You can find outdoor bouldering areas all around the country, but many climbing gyms offer this as well.

Outdoor Top-Rope Climbing

Top-roping requires you to anchor the climbing rope to a place at the top of the route you intend to climb, then climbing towards that anchor while someone else keeps the rope tight.

When you have a solid anchor point and a taut rope, you minimize much of the danger of a fall. Because of this, top-roping is the first kind of roped climbing you should do in either an indoor or outdoor setting.

There are other, more advanced kinds of climbing, but because this is a beginner’s guide, we’re going to leave them out. But if you’re interested in learning more, this is an excellent place to check.

 

Gear Up

If you choose a gym or a certified guide, the necessary equipment can usually be rented. Some gyms may require you to buy a few pieces of gear, so make sure you ask before you go. Eventually, you’ll want to purchase your own full set of climbing gear.

Always make sure you thoroughly inspect your gear before you wear it. Whether you rent or buy, you need to make sure it doesn’t show signs of wear and tear that could be detrimental in the future.

Rock Climbing Shoes

Climbing shoes are designed to protect your feet and give you the friction you need to grip footholds tightly. They should fit snugly but not be too tight.

Climbing Helmet

When you’re outdoors, you need to wear a helmet that’s designed for climbing. They’re made to protect your head from falling rock and debris, and some are designed to help protect your noggin if you fall.

Climbing Harness

Unless you’re bouldering, you’ll need a climbing harness. They consist of a waistbelt that sits snugly over your hips and leg loops that go around each leg.

Chalk

Just like a gymnast, you’ll need chalk to amp up your gripping potential. Chalp will absorb any liquid on your hands. Carry it in a pouch around your waist.

Carabiners

Carabiners are strong, but lightweight metal rings with gates that will connect your climbing rope to different parts of your climbing protection. They’re also used to make quickdraws and to attach your gear to the loops on your harness.

Belay Device

A belay device is used to help the belayer control the rope. When used the right way, a belay device will increase the friction that will let them catch someone who is falling, or lower a climber gradually and smoothly.

Climbing Ropes

Your rope is your most important gear as a climber.

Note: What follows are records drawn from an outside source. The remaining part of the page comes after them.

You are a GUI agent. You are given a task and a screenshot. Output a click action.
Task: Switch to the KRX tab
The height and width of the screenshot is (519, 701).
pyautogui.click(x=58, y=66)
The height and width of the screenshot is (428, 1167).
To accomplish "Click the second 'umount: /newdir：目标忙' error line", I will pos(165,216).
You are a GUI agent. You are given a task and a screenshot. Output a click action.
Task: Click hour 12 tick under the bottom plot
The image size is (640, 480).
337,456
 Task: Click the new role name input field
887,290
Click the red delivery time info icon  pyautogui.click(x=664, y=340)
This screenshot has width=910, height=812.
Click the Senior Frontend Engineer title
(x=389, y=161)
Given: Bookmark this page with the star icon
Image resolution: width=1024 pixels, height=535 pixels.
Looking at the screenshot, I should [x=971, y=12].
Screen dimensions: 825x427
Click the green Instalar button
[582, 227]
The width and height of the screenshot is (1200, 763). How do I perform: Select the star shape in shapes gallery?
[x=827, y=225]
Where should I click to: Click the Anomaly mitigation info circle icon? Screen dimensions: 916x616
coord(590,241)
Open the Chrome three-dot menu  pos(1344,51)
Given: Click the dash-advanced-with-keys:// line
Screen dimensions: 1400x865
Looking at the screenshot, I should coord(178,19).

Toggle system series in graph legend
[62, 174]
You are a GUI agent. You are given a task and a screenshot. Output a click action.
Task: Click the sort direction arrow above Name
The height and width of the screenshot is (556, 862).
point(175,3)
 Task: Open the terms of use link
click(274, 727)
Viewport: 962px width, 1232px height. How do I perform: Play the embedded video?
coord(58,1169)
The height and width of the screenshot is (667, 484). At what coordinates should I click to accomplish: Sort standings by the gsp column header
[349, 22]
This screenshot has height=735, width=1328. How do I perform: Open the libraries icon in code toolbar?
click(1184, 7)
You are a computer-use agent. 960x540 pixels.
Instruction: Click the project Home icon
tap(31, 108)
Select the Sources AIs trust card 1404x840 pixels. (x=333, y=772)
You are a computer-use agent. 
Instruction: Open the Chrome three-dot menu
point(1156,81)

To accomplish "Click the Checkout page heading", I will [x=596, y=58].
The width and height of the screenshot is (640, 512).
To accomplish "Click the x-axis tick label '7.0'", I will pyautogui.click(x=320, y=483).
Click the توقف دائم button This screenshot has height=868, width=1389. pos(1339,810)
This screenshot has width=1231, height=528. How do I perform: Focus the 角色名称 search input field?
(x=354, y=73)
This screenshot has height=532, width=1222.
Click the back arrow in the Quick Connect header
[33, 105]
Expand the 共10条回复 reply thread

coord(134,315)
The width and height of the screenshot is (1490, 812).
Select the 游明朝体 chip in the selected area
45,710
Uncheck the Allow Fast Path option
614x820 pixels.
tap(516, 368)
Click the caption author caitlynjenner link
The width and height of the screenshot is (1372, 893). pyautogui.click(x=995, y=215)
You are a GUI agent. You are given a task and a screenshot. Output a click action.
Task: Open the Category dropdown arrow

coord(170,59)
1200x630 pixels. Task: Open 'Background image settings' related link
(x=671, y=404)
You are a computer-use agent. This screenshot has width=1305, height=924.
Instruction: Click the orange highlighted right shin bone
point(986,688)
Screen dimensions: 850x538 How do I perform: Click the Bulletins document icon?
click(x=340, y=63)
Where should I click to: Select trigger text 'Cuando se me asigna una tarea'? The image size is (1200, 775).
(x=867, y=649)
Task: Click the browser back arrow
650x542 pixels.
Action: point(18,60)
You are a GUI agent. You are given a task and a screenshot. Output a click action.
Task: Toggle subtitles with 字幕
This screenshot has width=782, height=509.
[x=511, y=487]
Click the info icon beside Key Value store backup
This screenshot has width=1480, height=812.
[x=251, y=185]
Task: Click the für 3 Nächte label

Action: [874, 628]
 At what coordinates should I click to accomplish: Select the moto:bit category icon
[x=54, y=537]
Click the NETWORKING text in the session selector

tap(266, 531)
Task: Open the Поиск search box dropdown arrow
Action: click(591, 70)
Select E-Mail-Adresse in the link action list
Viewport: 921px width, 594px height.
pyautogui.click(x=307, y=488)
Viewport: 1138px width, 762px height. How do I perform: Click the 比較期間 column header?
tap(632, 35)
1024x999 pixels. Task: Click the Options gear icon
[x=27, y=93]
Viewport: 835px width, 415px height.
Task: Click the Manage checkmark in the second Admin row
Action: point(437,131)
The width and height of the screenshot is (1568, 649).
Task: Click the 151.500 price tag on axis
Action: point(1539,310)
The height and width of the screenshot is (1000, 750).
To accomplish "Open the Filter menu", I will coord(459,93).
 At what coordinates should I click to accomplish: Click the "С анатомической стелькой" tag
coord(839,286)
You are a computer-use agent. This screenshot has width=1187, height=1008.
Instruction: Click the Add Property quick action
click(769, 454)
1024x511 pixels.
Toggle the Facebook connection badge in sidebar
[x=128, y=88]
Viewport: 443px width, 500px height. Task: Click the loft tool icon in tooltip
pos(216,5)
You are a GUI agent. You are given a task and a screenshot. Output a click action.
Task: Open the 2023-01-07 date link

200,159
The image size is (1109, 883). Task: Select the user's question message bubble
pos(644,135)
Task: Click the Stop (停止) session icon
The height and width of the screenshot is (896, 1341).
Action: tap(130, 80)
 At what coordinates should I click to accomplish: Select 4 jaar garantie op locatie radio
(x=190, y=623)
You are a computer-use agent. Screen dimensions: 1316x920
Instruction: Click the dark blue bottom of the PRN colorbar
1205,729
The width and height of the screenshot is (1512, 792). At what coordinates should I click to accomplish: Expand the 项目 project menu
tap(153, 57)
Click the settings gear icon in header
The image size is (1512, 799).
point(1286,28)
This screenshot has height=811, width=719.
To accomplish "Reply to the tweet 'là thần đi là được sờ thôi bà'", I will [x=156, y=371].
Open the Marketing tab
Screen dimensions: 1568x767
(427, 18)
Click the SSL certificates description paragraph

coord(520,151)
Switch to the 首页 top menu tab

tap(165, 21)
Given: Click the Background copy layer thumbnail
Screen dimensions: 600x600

When you’re starting out, your rope will probably be provided for you, but as you get better, you’ll want to know more about the rope you need to use.

Choosing a rope is too complicated for a beginner’s guide, but when you’re ready, here’s an excellent guide to start with.

But, it’s still helpful to know the two basic rope categories.

First, there’s dynamic rope. This is good for rock climbing because it has elasticity worked into it. It’s made to absorb fall energy.

Then there’s static rope. Static rope is stiff and doesn’t have the same elasticity that dynamic rope does. It’s used for rappelling and rescues.

 

In addition to these pieces of gear, there are also climbing protection and crash pads. Those are mostly used for more advanced climbers, so they’re not crucial for the purpose of this guide.

 

Choose a Route

In the US, climbers use the Yosemite Decimal Rating System to rate how difficult a climb is. The technical climbing part of the scale runs from 3.0 to 5.15, and the decimal rises as the difficulty of a specific route does.

To put it broadly, easier climbs are given a 5.1-5.5 rating. Those are usually the types of climbs you’ll start out on.

As you move through to harder routes, you’ll get into 5.6-5.10 ranges.

The rating system for bouldering is a little more varied. The V scale is the most common one used. A score of V0 is considered very easy, and a score of V16 is considered very hard.

 

Rock Climbing for Beginners

We hope this rock climbing for beginners guide has given you the insight you need to get started on this journey. Rock climbing is a fun, challenging way to increase your physical health and get you up and moving.